Today’s biggest news story is the Trump administration’s assault on the Agency for International Development. USAID is the agency that dispenses foreign aid. Headlines have been breathless: USAID is being “shut down,” “dismantled,” and, in a stunning move, employees reportedly were locked out of their building.
Is is reported that AID “will be merged into the State Department.” I always thought AID was part of the State Department. I interned at USAID one summer, many years ago, and as I recall I went to work every day in the State Department building. It never occurred to me that AID was somehow “independent.”
But that apparently is what the agency’s employees have come to believe. Traveling in El Salvador, Secretary of State Marco Rubio talked to reporters about the AID situation, among other things. Listening to Marco is a reminder of what a tremendous upgrade he is over the pitiful Anthony Blinken:
No one can argue with what Rubio says: obviously, USAID should only carry out activities in accordance with the president’s foreign policy. That we even have to point this out is a marker of how far the Deep State–call it what you will–has penetrated the thinking of Washington insiders. For Democrats, insubordination is the order of the day if the President is a Republican.

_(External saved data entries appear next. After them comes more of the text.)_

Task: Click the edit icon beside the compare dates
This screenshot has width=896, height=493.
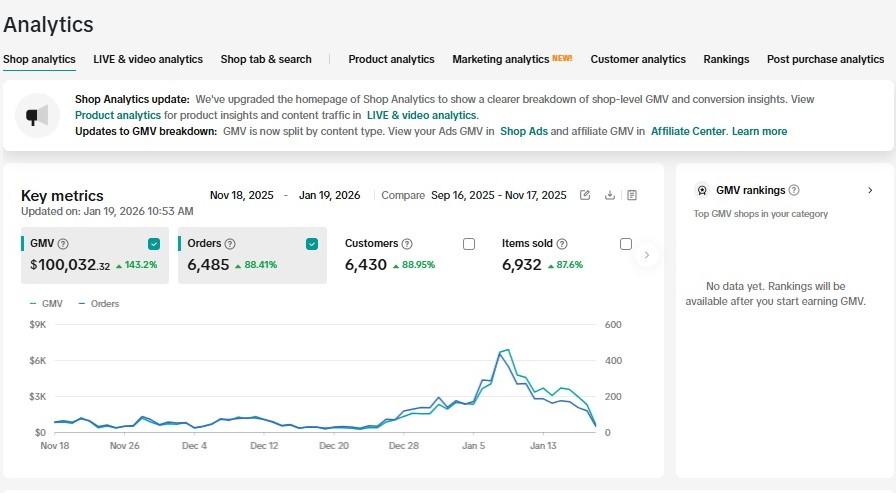Action: [585, 195]
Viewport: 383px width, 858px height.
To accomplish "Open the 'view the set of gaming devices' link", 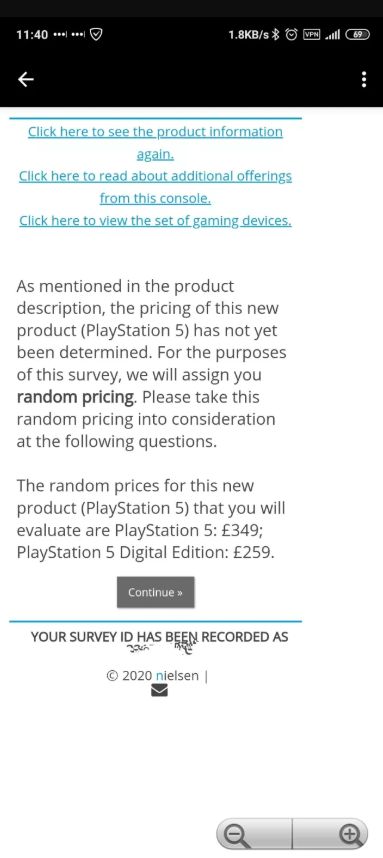I will (155, 221).
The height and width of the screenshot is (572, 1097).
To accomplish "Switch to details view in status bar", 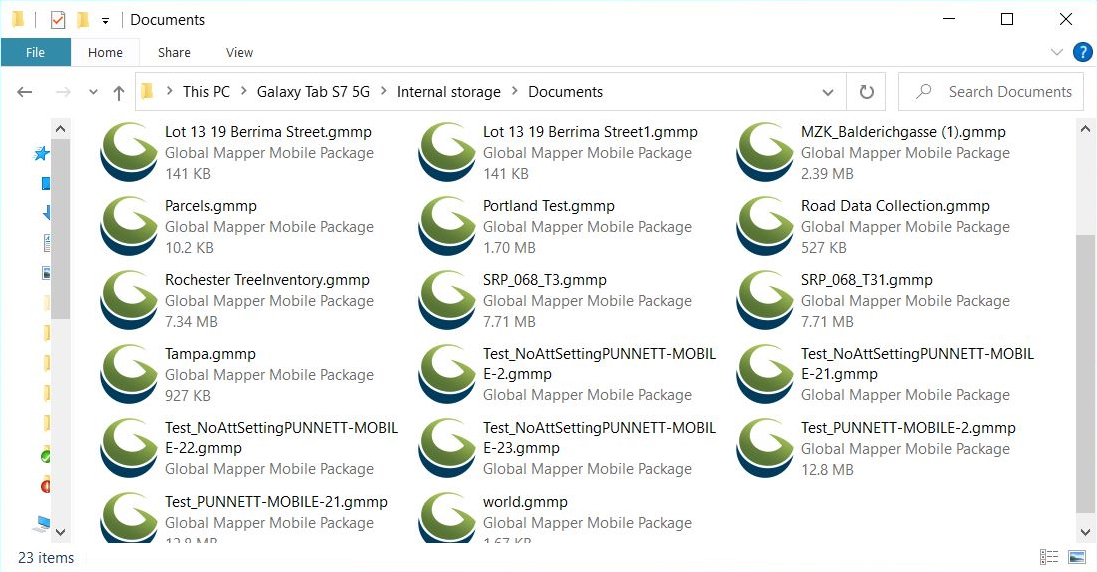I will 1049,557.
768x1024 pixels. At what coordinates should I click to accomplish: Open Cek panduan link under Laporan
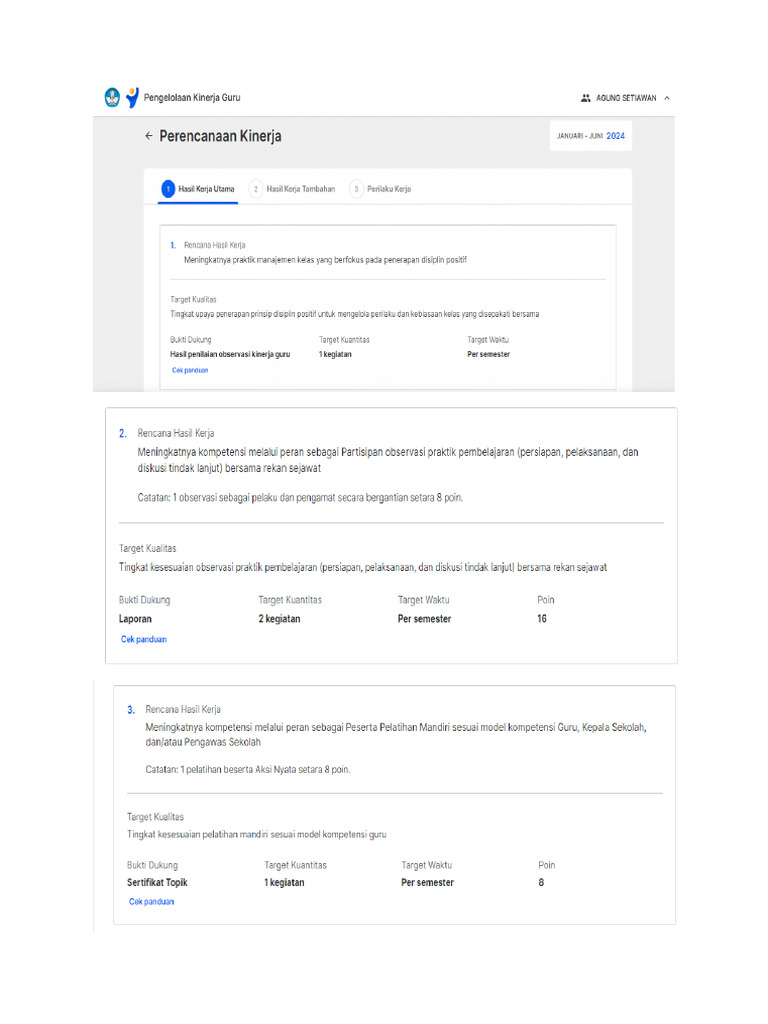click(x=144, y=639)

These are the kinds of things that USAID has been funding:
Margaret Brennan, who recently got humiliated in her interview with VP Vance, gets humiliated again when she asks for examples of DEI waste in foreign aid the US gives.

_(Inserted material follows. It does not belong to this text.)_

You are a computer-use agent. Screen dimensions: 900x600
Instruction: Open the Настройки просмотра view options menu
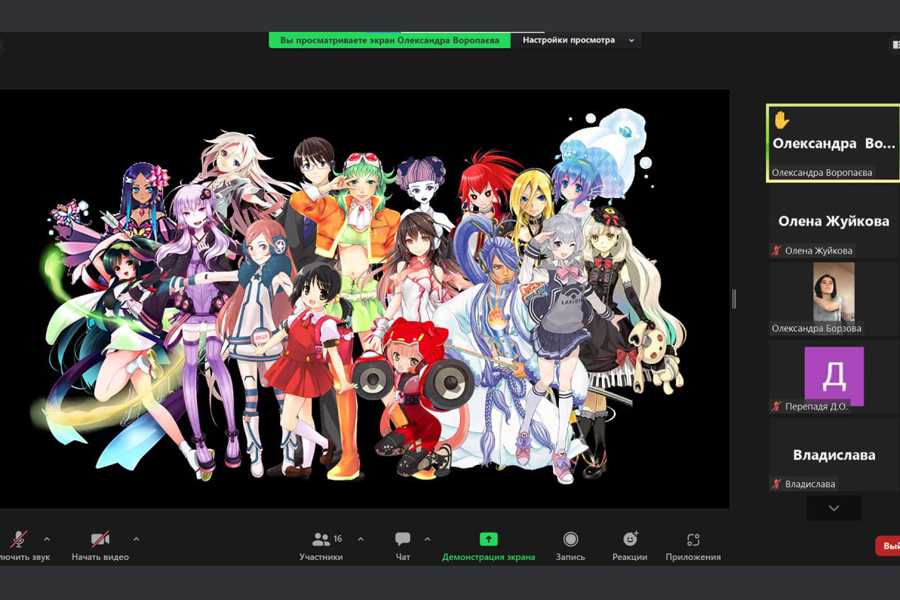click(x=578, y=40)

Rep. Mast came with the receipts and owned Brennan.pic.twitter.com/7LBWGbKmdT
— Paul A. Szypula 🇺🇸 (@Bubblebathgirl) February 2, 2025
The President of El Salvador agrees that Trump is right:
Nayib Bukele, the president of El Salvador, offered a foreign perspective.
He said on social media “Most governments don’t want USAID funds flowing into their countries because they understand where much of that money actually ends up.
“While marketed as support for development, democracy, and human rights, the majority of these funds are funneled into opposition groups, NGOs with political agendas, and destabilizing movements.
“At best, maybe 10% of the money reaches real projects that help people in need (there are such cases), but the rest is used to fuel dissent, finance protests, and undermine administrations that refuse to align with the globalist agenda.”
Of course liberals love such politicized expenditures, so earlier today, Democratic politicians joined AID employees in a demonstration outside of AID headquarters. I won’t bother to put up the video of Ilhan Omar, outside the USAID office, saying that Donald Trump is setting himself up as a totalitarian dictator because he expects agencies of the executive branch, which he runs under Article II of the Constitution, to follow his orders.
This sums up very well our current political divide. Democrats think it is “fascism” for a democratically elected president to be able to carry out the policies that Americans voted for. Republicans think that, having won office, President Trump should be able to direct the executive branch to implement his policies. One of these positions is democratic. The other isn’t.
What is not so clear is how the current scrutiny of USAID activities will play out legally. The agency was established by Congress, and can’t be “shut down” by the administration. Moreover, Congress has authorized a substantial amount of spending for the agency in the current budget. President Nixon tried to “impound” monies that he thought Congress had foolishly appropriated, but was shot down by the Supreme Court. Unlike many (I believe most) governors, the President doesn’t have a line-item veto. So if Congress appropriates money to an agency, the executive branch has to spend it.
What I don’t know is how detailed Congress’s AID appropriation is, and how much latitude the administration has to shift dollars away from counter-productive, left-wing ideological fantasies and toward spending that advances American foreign policy, or at least does some charitable good.
That battle will play out in the coming weeks and months. What is clear, for now, is that the Trump administration is serious about taking on the Washington establishment and bringing the executive branch to heel.